A prime example of an invasive species is the cane toad. The wet tropics of Australia are famous for this animal, where the animals were placed in the 1960 by government bureaucrats, in an effort to combat an insect pest of sugar cane. That did not work well, but the toads spread widely, almost all over the wet part of Queensland and the NT. This funny documentary from the 80s tells the story of the toads, and of the charming Australians living with them.
This cane toad below I photographed just yesterday in Bolinao, Luzon Island, Philippines. In parts of the Philippines the toads are called “Paki mericano”, American frog, and I speculate that they were introduced during American colonial times. The fact that the country is compose of thousands of islands makes the spread of the toads more of a challenge for them, but I have nevertheless seen them in a lot of places. They grow huge, bigger than my fist, and in contrast to their abundance I have seen very few native amphibians in the Philippines, ever.
And that’s the main problem with invasive species: they outcompete native species. Biodiversity goes down. Instead of dozens of native frogs, one invasive toad now rules the land.

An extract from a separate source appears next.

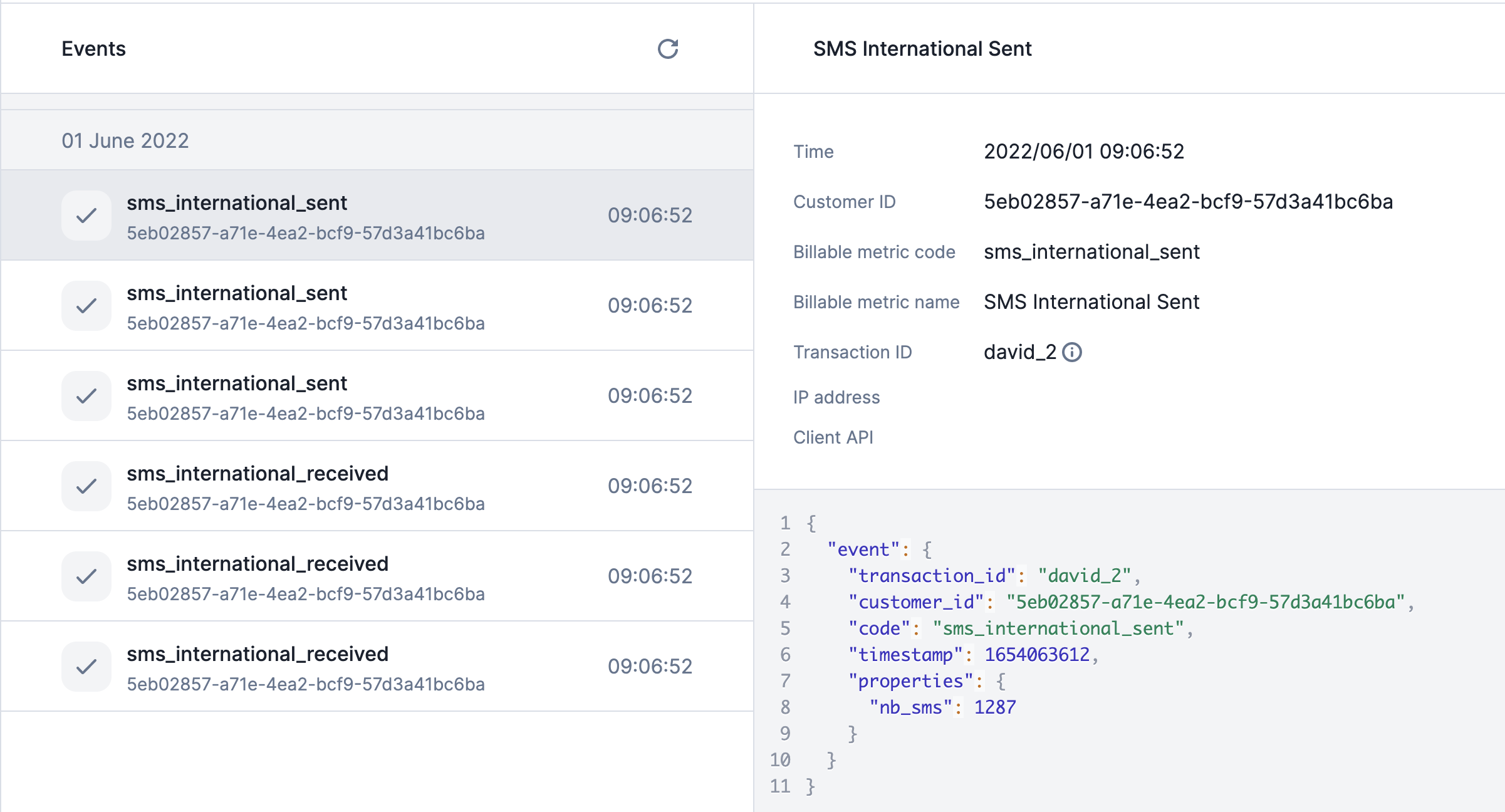The width and height of the screenshot is (1505, 812).
Task: Select the highlighted sms_international_sent event row
Action: coord(377,216)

I recall that in Micronesia they are called “Kairu” (pardon my mis(?)spelling), the Japanese name for frog, since they were introduced by the Japanese colonizers.
Another invasive species in the Philippines is the Giant African Land Snail. Here I shot two individuals mating:
The snails are, like the cane toads, large and numerous. I have seen many more of these in the north of the Philippines as compared to the center and the south (Visayas). I can’t recall seeing any of them in Palawan, which is on average a dryer place than the rest of the country. I do not know how this species arrived here. In addition to being brought in on purpose by well-intentioned but poorly informed officials, invasive species often simply hitch a ride in agricultural shipments (as seems to have happened with the brown tree snake which has whipped out most birds in Guam), or in ballast tanks of ships.
There is nothing inherently evil (a weird concept, evil, akin to possessed by demons) about the animals of an invasive species. Their ancestors were brought to a new land long before they hatched, and even these ancestors did not travel out of their own will. The toads and snails just follow their behavioral programs, which make them feed and reproduce. Due to the fact that the native predators don’t or insufficiently prey on them their population numbers often expand massively. This hurts the original fauna of the islands. And if we value biodiversity, that’s a bad thing.
It’s typically a case of insufficient co-evolution of prey and predator. Likely, in a few thousand years some Philippine animal will have evolved to prey on African snails and South American toads, but in the mean time, they thrive relatively unthreatened.
Not all invasive species are big problems. This nudibranch seen in Nelson Bay, New South Wales, Australia is originally from South Africa. There might be subtle effects of its presence which are not yet understood, but it has at least not exploded into massive numbers and outcompeted native nudibranchs.
A classic treatment of island biogeography is McArthur and Wilson’s The Theory of Island Biography. In this mathematical treatment, the authors derive expressions for the species diversity on islands by accounting for newly arriving species, and extinctions. An invasive species in this framework would be a new arrival with a low chance of extinction and a high reproductive rate. Smaller islands, with a more restricted native fauna, will be more vulnerable to species invasions.